= Ellen Ivers-Tiffée =

German materials scientist

Ellen Ivers-Tiffée (born 1951) is a German materials scientist specializing in functional ceramics, especially focusing on energy storage and energy conversion. She is a KIT Distinguished Senior Fellow and former head of the Institute for Applied Materials – Materials for Electrical and Electronic Engineering (IAM-WET) of the Karlsruhe Institute of Technology.

==Education and career==
Ivers-Tiffée was born in 1951 in Frankfurt. She received a diploma in 1975 in mineralogy and crystallography at Marburg University, and completed her Ph.D. in 1980 at the University of Erlangen–Nuremberg.

From 1980 until 1996 she worked in industry at the Siemens Corporate Research and Technology Center of Applied Materials Research.

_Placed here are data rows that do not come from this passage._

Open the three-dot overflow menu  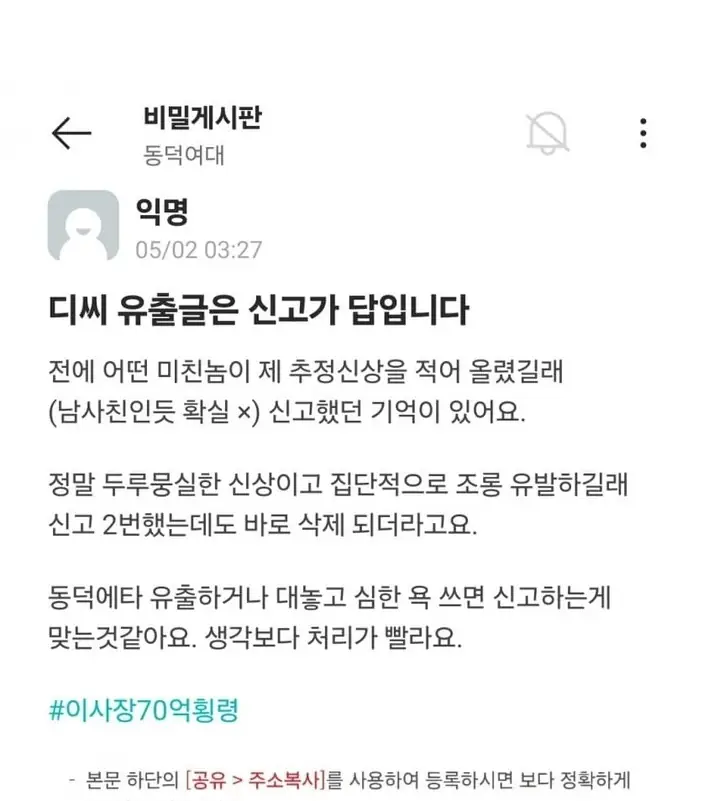(643, 133)
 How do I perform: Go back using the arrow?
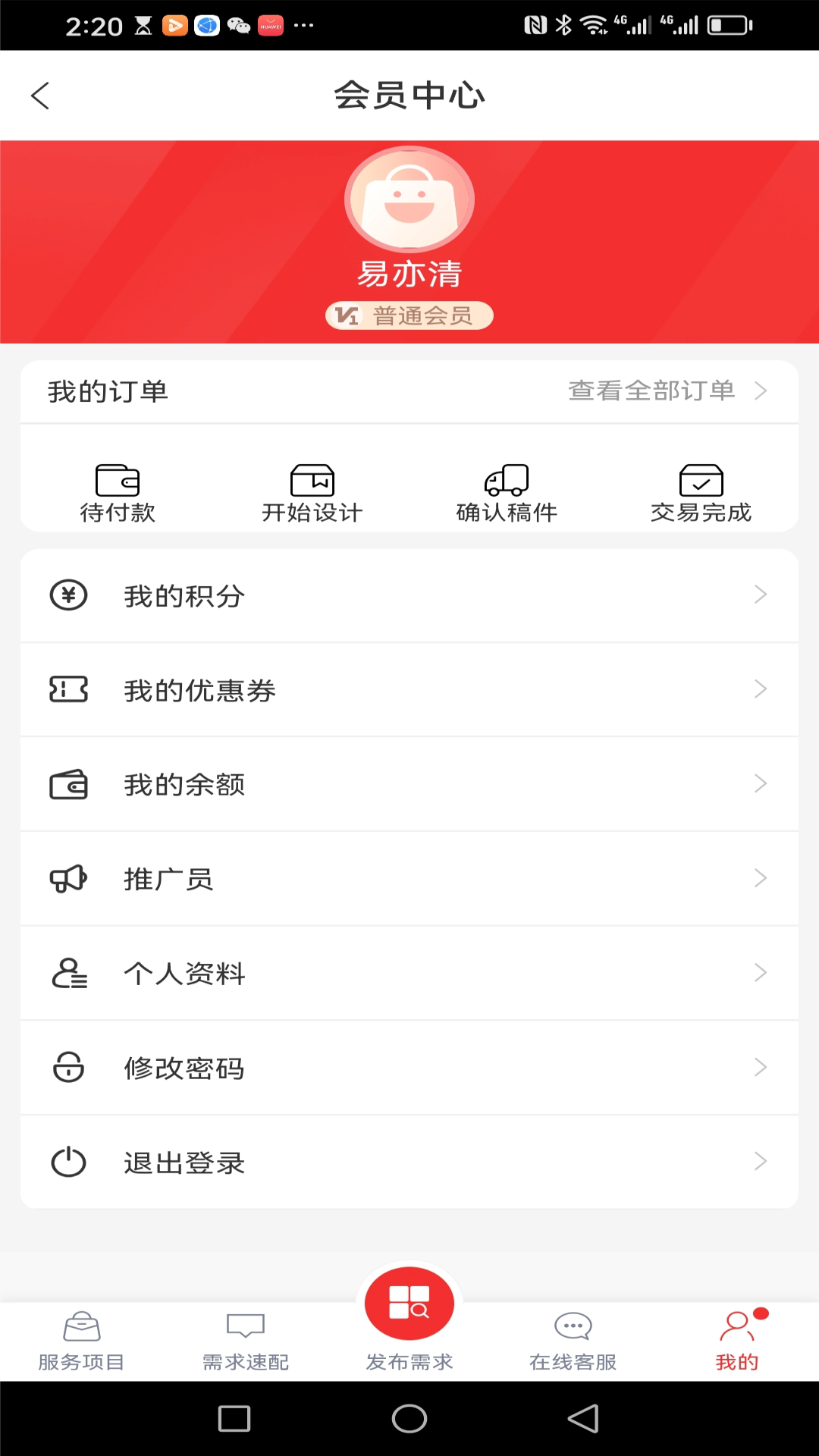[40, 95]
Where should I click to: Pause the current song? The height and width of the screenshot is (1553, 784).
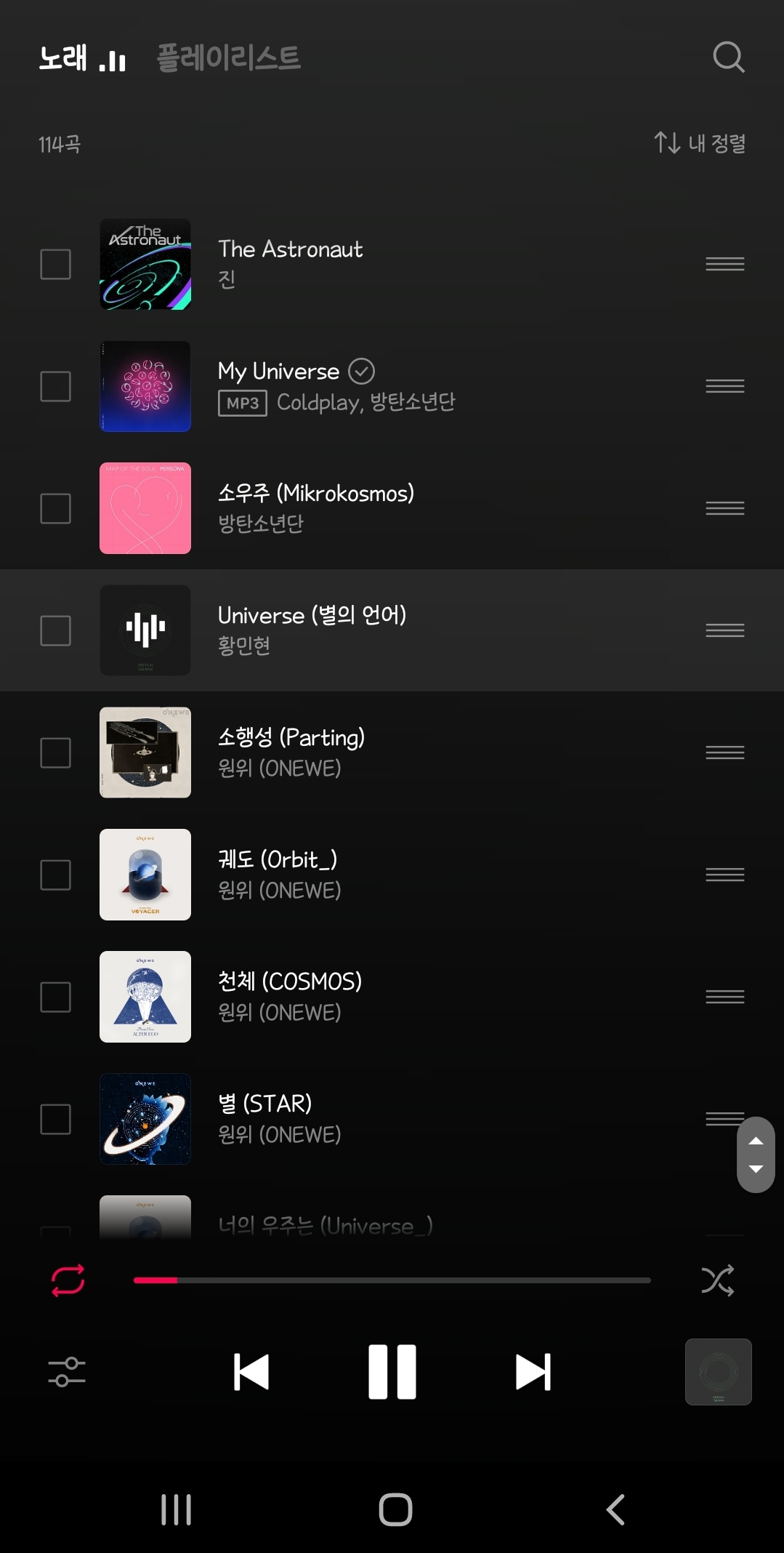[x=392, y=1372]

In 1996 she became a professor at the Karlsruhe Institute of Technology, where she held the Chair for Electrical Engineering and Information Technology and headed the Institute for Applied Materials – Materials for Electrical and Electronic Engineering
(IAM-WET). Since 2019 she has been a KIT Distinguished Senior Fellow.

==Recognition==
Ivers-Tiffée was elected to the German National Academy of Sciences Leopoldina in 2005, and to acatech, the German Academy of Science and Engineering, in 2007. She became a Fellow of the Electrochemical Society in 2015.